Background

Carpal tunnel syndrome (CTS), the most common entrapment neuropathy in the upper extremity is estimated to occur in 3% of the general population [1]. In patients with diabetes the prevalence of CTS has been anticipated to be approximately 15%, and increasing up to 30% for those with diabetic peripheral neuropathy [2]. The reason why CTS is more common in diabetes is not fully clarified. It has been suggested that a nerve, with already established endoneurial hypoxia caused by diabetes, could be more vulnerable to local compression [3]. Additional mechanisms may involve increased concentrations of advanced glycation end products as well as myofibroblasts leading to synovitis and stiffening of the collagen tissue [4].

Diabetes adversely affects health-related quality of life (HLQL). An even larger impact on HRQL is related to poor metabolic control, diabetic complications such as peripheral neuropathy, and the development of psychiatric symptoms [57].
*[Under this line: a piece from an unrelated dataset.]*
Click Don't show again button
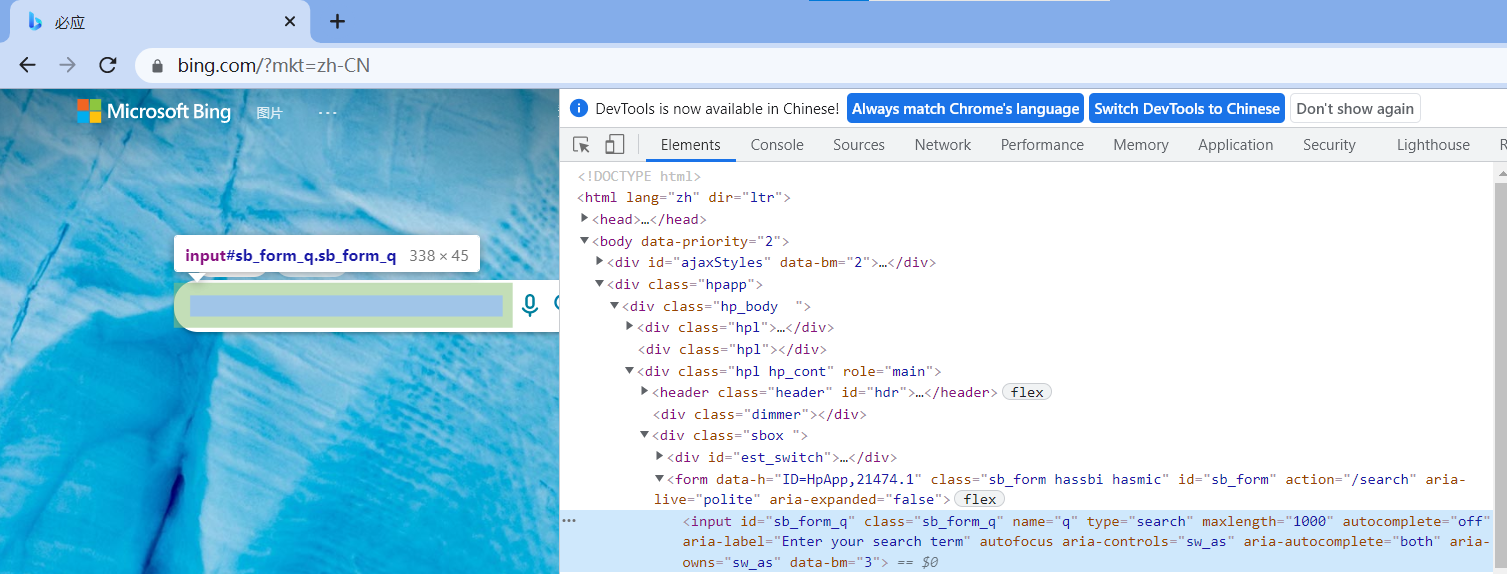1507x574 pixels. [x=1355, y=109]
We have previously published 1-year follow-up results on carpal tunnel release among age- and gender-matched patients with and without diabetes [8, 9]. We evaluated HLQL in terms of the generic Medical Outcomes Short-Form 36 (SF-36), and demonstrated that improvement in the physical quality of life after surgery did not differ between the two groups, although patients with diabetes did not reach population norm values. In contrast, a decline in the mental quality of life was found. Long-term HRQL evaluation after carpal tunnel release in patients with diabetes has not been explored to date.

Sense of coherence (SOC) refers to how one person’s perception, attitude, and response to stressful situations influences their capacity to be and remain healthy [10]. An association has been demonstrated between low SOC, diabetes and poor glycaemic control [11]. A strong SOC would suggest increased coping resources to enhance self-care behaviour and prevent further diabetic complications [12, 13].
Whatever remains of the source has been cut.